Source information:

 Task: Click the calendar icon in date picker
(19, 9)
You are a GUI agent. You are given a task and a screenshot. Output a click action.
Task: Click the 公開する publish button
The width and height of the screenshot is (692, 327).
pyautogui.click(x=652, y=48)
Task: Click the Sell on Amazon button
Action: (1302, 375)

To do:
Every line of the listing is to be returned unchanged.

Exercise solution:
 Task: Click the calendar icon in date picker
(19, 9)
You are a GUI agent. You are given a task and a screenshot. Output a click action.
Task: Click the 公開する publish button
The width and height of the screenshot is (692, 327).
pyautogui.click(x=652, y=48)
Task: Click the Sell on Amazon button
Action: (1302, 375)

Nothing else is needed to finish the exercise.